** Task material follows **

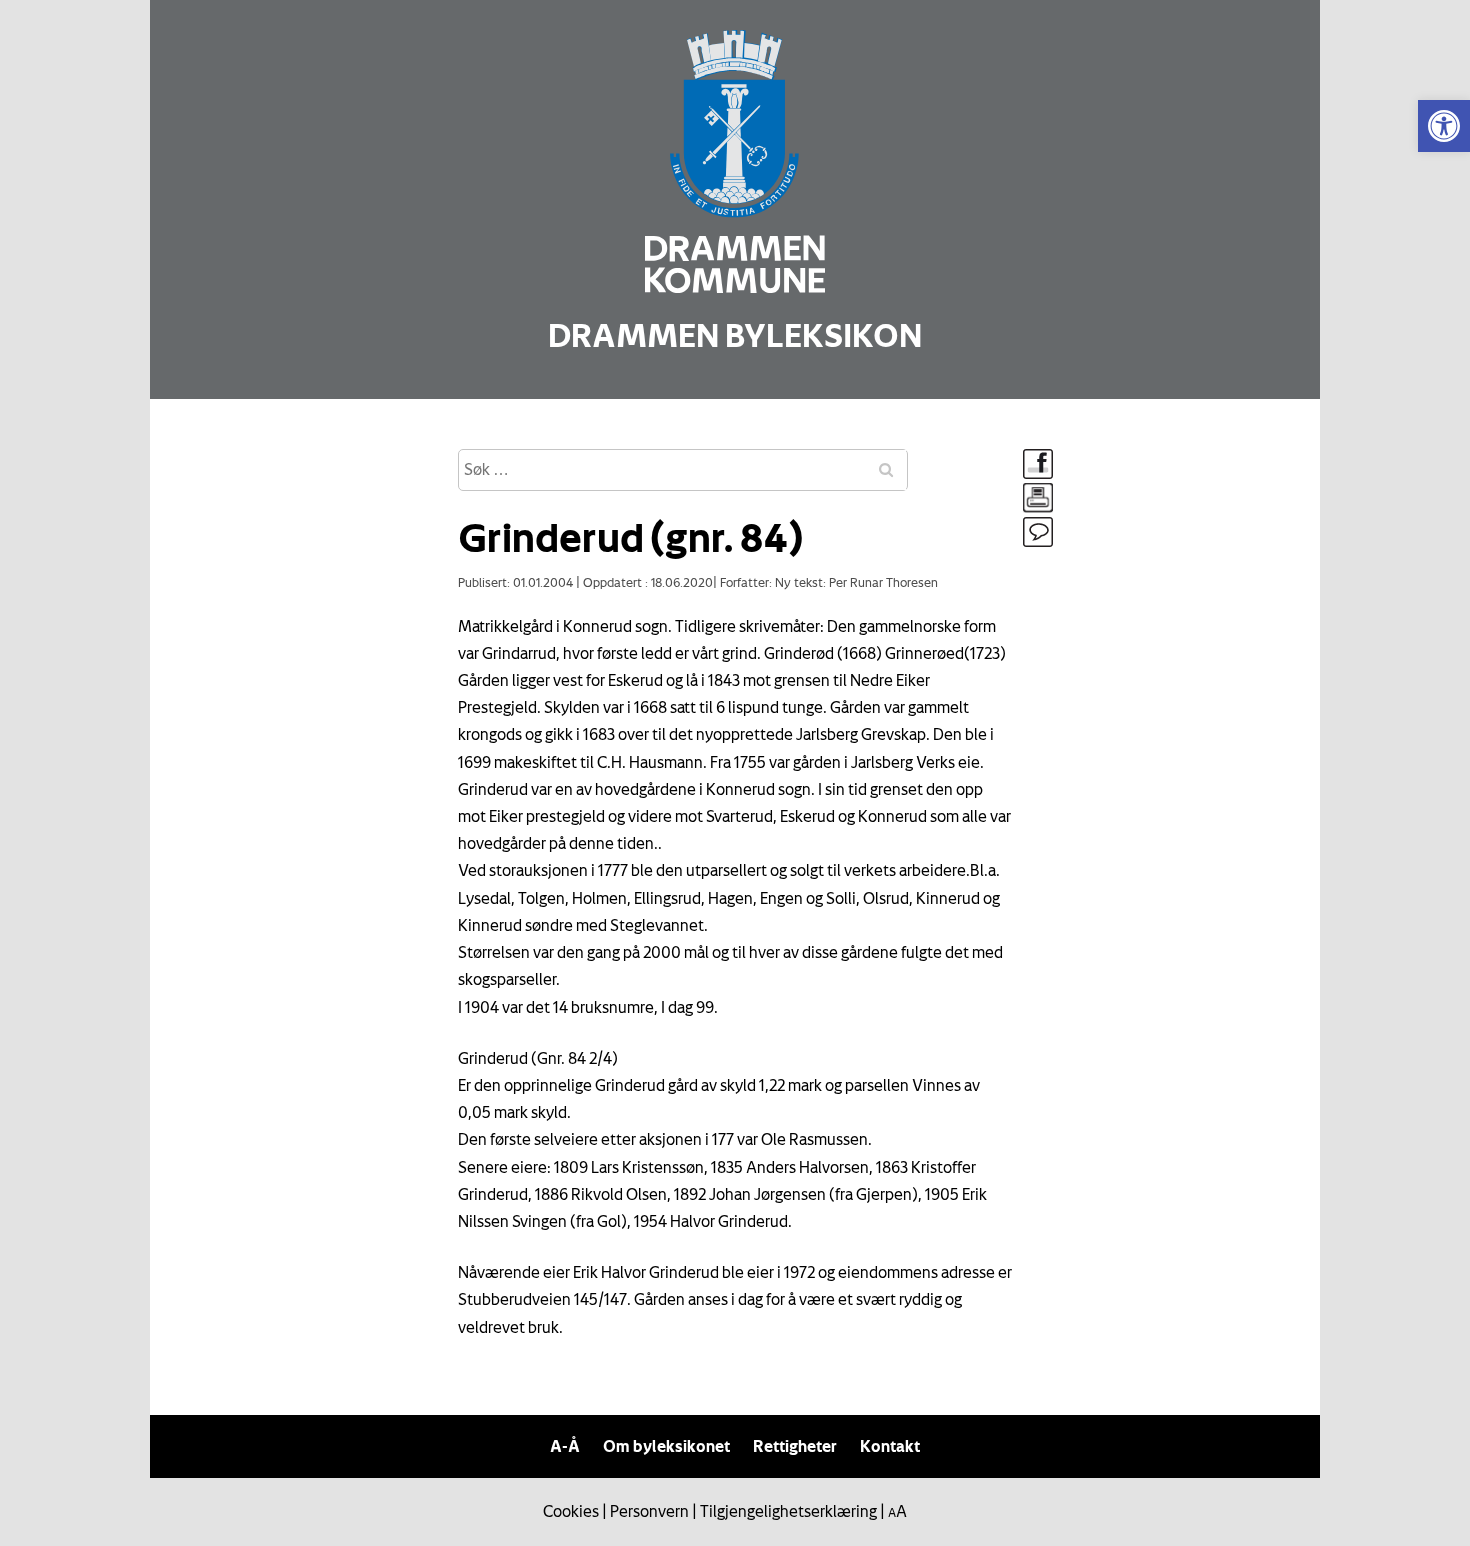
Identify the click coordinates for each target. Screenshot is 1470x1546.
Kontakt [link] (890, 1446)
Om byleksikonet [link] (666, 1446)
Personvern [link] (649, 1511)
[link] (1444, 126)
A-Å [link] (565, 1446)
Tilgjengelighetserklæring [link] (788, 1511)
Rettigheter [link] (795, 1446)
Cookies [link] (571, 1511)
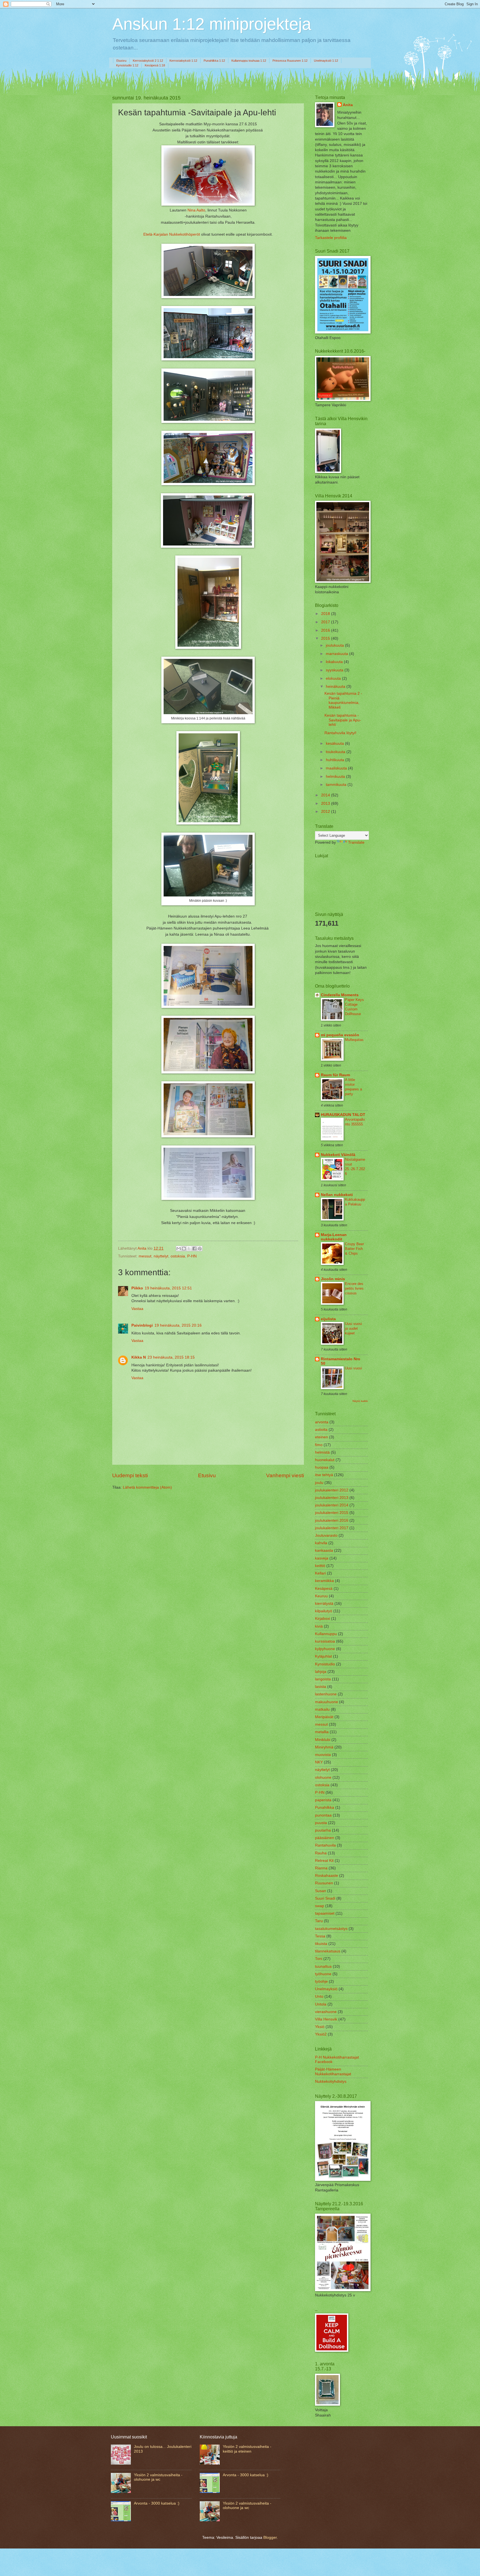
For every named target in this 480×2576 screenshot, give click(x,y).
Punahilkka (324, 1807)
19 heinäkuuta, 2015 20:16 (178, 1325)
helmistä (322, 1452)
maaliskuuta (337, 768)
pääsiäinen (324, 1838)
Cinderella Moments (340, 995)
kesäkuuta (335, 743)
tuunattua (323, 1966)
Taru (319, 1921)
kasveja (321, 1558)
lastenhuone (326, 1694)
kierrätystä (324, 1603)
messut (145, 1256)
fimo (318, 1445)
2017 (326, 622)
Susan (320, 1891)
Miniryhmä (324, 1747)
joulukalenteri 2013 (331, 1498)
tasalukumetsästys (331, 1929)
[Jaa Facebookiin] (194, 1248)
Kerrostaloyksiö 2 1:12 (148, 60)
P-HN (192, 1256)
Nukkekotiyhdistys (330, 2081)
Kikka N (138, 1357)
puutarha (323, 1830)
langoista (323, 1679)
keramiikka (324, 1581)
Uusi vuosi (353, 1368)
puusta (321, 1823)
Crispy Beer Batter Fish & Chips (354, 1248)
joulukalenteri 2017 (331, 1528)
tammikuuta (337, 785)
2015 (326, 638)
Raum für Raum (335, 1075)
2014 (326, 795)
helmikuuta (336, 776)
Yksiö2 (321, 2034)
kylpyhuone (325, 1649)
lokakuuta (335, 662)
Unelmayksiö (326, 1989)
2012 (326, 811)
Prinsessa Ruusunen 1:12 (290, 60)
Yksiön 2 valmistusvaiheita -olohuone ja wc (158, 2477)
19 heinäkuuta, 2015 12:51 (168, 1288)
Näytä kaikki (360, 1400)
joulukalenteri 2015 (331, 1513)
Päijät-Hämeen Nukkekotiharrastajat (333, 2071)
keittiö (320, 1566)
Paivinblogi (142, 1325)
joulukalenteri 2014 (331, 1505)
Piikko (137, 1288)
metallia (322, 1732)
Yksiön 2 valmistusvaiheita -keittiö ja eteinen (247, 2449)
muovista (323, 1755)
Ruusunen (324, 1883)
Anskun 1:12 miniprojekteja (211, 24)
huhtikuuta (335, 760)
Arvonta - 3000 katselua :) (156, 2503)
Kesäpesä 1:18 (155, 65)
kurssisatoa (325, 1641)
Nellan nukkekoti (337, 1195)
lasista (320, 1687)
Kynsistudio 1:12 (127, 65)
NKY (319, 1762)
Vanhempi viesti (285, 1475)
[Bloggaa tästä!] (184, 1248)
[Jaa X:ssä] (189, 1248)
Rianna (321, 1868)
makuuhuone (326, 1702)
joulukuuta (335, 645)
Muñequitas (354, 1040)
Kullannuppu (326, 1634)
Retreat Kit (324, 1860)
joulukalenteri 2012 (331, 1490)
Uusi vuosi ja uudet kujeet (353, 1328)
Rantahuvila (325, 1845)
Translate (356, 842)
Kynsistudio (325, 1664)
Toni (318, 1959)
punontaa (323, 1815)
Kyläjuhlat (323, 1656)
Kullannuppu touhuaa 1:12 (248, 60)
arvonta (321, 1422)
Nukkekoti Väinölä (338, 1155)
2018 (326, 614)
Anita (348, 105)
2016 (326, 630)
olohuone (323, 1777)
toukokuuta (336, 752)
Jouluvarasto (326, 1535)
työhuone (323, 1974)
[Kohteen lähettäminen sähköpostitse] (178, 1248)
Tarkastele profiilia (331, 238)
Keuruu (321, 1596)
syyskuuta (335, 670)
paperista (323, 1800)
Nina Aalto (196, 210)
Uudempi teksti (130, 1475)
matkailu (322, 1709)
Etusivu (121, 60)
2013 (326, 803)
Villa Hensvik (326, 2019)
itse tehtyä (324, 1475)
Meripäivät (324, 1717)
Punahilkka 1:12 (214, 60)
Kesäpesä (323, 1588)
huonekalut (324, 1460)
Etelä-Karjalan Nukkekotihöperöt (171, 234)
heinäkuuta (336, 686)
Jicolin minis (333, 1279)
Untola (320, 2004)
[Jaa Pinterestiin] (199, 1248)
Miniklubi (322, 1740)
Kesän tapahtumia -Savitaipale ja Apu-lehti (342, 720)
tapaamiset (324, 1913)
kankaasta (324, 1550)
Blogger (270, 2537)
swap (319, 1906)
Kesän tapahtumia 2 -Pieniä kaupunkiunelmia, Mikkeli (343, 700)
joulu (319, 1483)
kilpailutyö (323, 1611)
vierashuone (326, 2012)
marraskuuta (337, 654)
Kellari (320, 1573)
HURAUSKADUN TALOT (343, 1115)
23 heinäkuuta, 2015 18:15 (171, 1357)
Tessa (320, 1936)
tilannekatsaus (327, 1951)
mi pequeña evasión (340, 1035)
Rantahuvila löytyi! (340, 733)
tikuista (321, 1944)
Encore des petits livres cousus (354, 1288)
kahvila (321, 1543)
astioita (321, 1429)
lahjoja (320, 1672)
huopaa (321, 1467)
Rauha (321, 1853)
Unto (319, 1996)
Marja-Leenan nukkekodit (334, 1237)
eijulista (328, 1319)
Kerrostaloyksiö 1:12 (183, 60)
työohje (321, 1981)
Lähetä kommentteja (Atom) (147, 1487)
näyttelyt (161, 1256)
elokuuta (334, 678)
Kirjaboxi (322, 1618)
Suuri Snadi (325, 1898)
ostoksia (178, 1256)
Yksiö (319, 2027)
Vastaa (137, 1309)
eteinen (321, 1437)
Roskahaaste (326, 1876)
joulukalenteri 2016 (331, 1520)
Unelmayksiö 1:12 (326, 60)
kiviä (319, 1626)
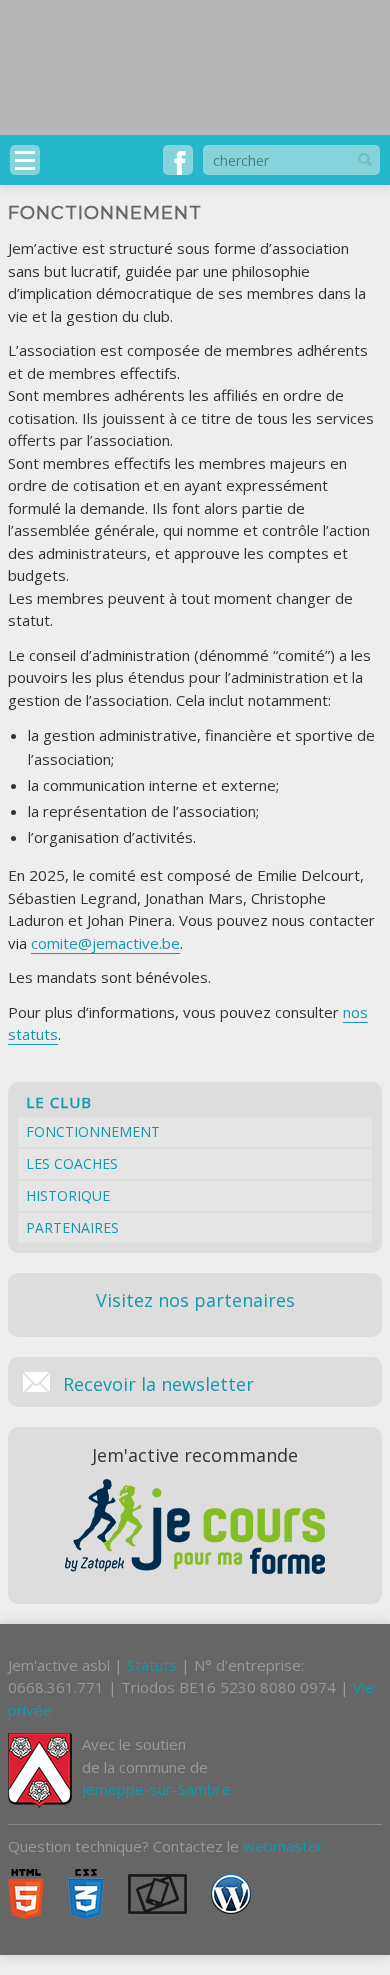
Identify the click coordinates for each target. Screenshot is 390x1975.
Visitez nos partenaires (195, 1300)
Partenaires (72, 1227)
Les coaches (72, 1163)
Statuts (152, 1665)
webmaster (283, 1846)
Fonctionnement (93, 1131)
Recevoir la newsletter (158, 1382)
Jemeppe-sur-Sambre (156, 1789)
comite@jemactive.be (105, 943)
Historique (68, 1195)
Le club (59, 1102)
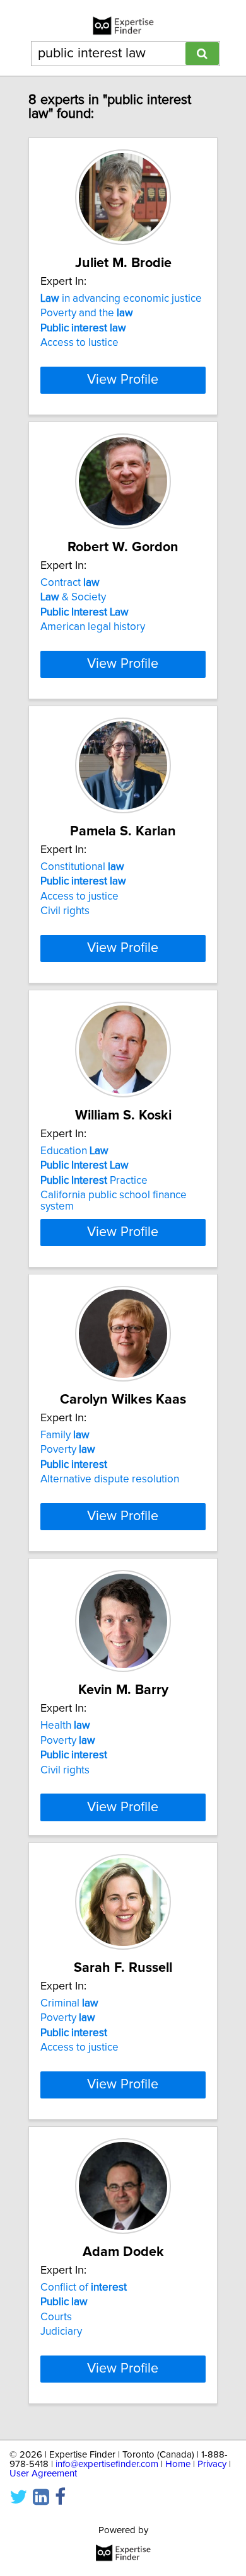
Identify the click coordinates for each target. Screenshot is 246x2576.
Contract (70, 582)
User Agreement (43, 2473)
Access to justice (79, 896)
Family (65, 1435)
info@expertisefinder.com (107, 2464)
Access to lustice (79, 342)
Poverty (67, 1449)
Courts (56, 2317)
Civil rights (65, 911)
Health (65, 1725)
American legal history (92, 627)
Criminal (69, 2003)
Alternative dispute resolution (109, 1479)
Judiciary (61, 2331)
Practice (94, 1180)
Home (177, 2464)
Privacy (211, 2464)
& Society (73, 597)
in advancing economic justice (121, 298)
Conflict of (83, 2287)
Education (74, 1151)
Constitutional (82, 867)
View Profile (122, 380)
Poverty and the (86, 313)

** End of Task material **

- _Task details_
Only lines belong in the copy: transcribe those from the start of the data through the line that contains "joulukalenteri 2013 (331, 1498)", and skip the pictures.

- _Task result_
Identify the click coordinates for each target. Screenshot is 1470x1546.
Kontakt [link] (890, 1446)
Om byleksikonet [link] (666, 1446)
Personvern [link] (649, 1511)
[link] (1444, 126)
A-Å [link] (565, 1446)
Tilgjengelighetserklæring [link] (788, 1511)
Rettigheter [link] (795, 1446)
Cookies [link] (571, 1511)
For every named target in this 480×2576 screenshot, give click(x,y).
Punahilkka (324, 1807)
19 heinäkuuta, 2015 20:16 (178, 1325)
helmistä (322, 1452)
maaliskuuta (337, 768)
pääsiäinen (324, 1838)
Cinderella Moments (340, 995)
kesäkuuta (335, 743)
tuunattua (323, 1966)
Taru (319, 1921)
kasveja (321, 1558)
lastenhuone (326, 1694)
kierrätystä (324, 1603)
messut (145, 1256)
fimo (318, 1445)
2017 (326, 622)
Susan (320, 1891)
Miniryhmä (324, 1747)
joulukalenteri 2013 (331, 1498)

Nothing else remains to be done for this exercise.